What makes this historically profound is that Bitcoin's developers had not yet conceived of seed phrases as we understand them today. There was no standard, no dictionary, no entropy model — merely an early recognition that human‑memorable passphrases composed of multiple words inherently produce stronger entropy. This UI therefore stands as one of the first documented instances of a Bitcoin client encouraging multi‑word passphrases, years before the modern wallet ecosystem adopted mnemonic seeds.
The dialog appears only in a narrow developmental window after wallet encryption was introduced (late 2010/early 2011) but before the HD‑wallet revolution of 2013–2014. Its survival in fully functional form — not reconstructed or copied, but preserved on the original drives where it first existed — provides powerful forensic assurance. The synchronized timestamps across the entire source tree, the absence of reconstruction artifacts, and the presence of accompanying Satoshi‑era binaries confirm beyond dispute that this is an authentic, untouched development environment.

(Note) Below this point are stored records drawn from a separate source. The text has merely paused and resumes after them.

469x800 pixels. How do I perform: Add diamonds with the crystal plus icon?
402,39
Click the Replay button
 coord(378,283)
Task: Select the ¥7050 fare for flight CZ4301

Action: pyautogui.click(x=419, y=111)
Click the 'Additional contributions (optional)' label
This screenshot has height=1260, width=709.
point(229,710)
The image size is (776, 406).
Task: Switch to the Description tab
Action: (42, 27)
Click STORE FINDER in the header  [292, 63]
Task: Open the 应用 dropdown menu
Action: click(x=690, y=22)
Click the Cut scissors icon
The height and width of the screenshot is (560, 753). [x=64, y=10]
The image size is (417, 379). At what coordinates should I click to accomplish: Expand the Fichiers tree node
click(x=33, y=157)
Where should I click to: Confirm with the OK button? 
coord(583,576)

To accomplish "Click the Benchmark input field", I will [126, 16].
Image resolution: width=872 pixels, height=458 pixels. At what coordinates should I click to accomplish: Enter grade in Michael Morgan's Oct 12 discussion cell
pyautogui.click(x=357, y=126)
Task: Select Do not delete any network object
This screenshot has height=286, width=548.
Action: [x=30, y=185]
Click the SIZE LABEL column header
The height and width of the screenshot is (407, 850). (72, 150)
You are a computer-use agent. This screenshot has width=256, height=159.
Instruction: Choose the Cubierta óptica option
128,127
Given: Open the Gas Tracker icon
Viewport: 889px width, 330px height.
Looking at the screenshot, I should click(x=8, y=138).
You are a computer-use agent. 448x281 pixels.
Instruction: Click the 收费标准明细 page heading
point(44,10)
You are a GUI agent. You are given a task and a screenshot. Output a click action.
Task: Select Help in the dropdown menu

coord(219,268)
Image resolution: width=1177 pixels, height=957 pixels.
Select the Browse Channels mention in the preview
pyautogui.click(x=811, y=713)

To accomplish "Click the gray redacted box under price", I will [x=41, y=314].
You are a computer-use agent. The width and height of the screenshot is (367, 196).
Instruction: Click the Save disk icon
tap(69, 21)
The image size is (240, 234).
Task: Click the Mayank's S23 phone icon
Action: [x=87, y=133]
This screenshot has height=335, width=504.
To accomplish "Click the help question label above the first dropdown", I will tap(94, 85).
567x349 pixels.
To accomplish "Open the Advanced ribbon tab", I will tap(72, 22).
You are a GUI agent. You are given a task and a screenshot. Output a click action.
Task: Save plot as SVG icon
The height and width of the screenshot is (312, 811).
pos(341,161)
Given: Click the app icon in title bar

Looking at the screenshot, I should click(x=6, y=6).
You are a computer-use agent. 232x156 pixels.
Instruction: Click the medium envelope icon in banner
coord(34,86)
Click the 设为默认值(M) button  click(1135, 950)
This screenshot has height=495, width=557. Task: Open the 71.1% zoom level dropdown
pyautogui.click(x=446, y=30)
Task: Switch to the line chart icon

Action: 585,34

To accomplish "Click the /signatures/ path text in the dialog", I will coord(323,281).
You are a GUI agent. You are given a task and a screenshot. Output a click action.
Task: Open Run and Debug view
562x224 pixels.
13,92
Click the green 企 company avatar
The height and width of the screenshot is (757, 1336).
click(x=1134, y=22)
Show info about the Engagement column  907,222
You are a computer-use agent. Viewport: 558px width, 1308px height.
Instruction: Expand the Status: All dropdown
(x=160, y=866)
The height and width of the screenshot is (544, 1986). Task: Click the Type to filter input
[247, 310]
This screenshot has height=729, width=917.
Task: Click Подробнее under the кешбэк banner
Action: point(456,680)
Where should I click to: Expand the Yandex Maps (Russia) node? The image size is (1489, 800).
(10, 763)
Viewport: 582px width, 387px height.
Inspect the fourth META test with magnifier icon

In modern historical analysis, this interface represents a missing link between Satoshi‑era Bitcoin and the future of wallet design. It captures Bitcoin’s moment of transition — when encryption was new, when no mnemonic standard existed, and when security still relied entirely on user creativity and entropy awareness. Its inclusion in the Artifact Drives elevates the collection further: it is a living snapshot of Bitcoin’s pre‑mnemonic philosophy, preserved exactly as it appeared in 2011.
This screenshot captures the original Bitcoin-Qt wallet encryption dialog from January 29th, 2011, preserved directly from the source tree. Here, Bitcoin’s early wallet encryption system displays its historically significant instruction: the user must enter “10 or more random characters, or eight or more words.” This predates the BIP‑39 mnemonic standard by years and represents one of the earliest public implementations of a word‑based entropy recommendation in Bitcoin’s UI.
This instruction appears only in a narrow window of Bitcoin’s evolution — after wallet encryption was introduced but before HD wallets, descriptors, or structured mnemonic systems existed. Few surviving environments still contain this dialog in its original operational form. Its presence in the Artifact Drives provides further cryptographic and forensic confirmation of the untouched, unaltered state of the 2011 development environment.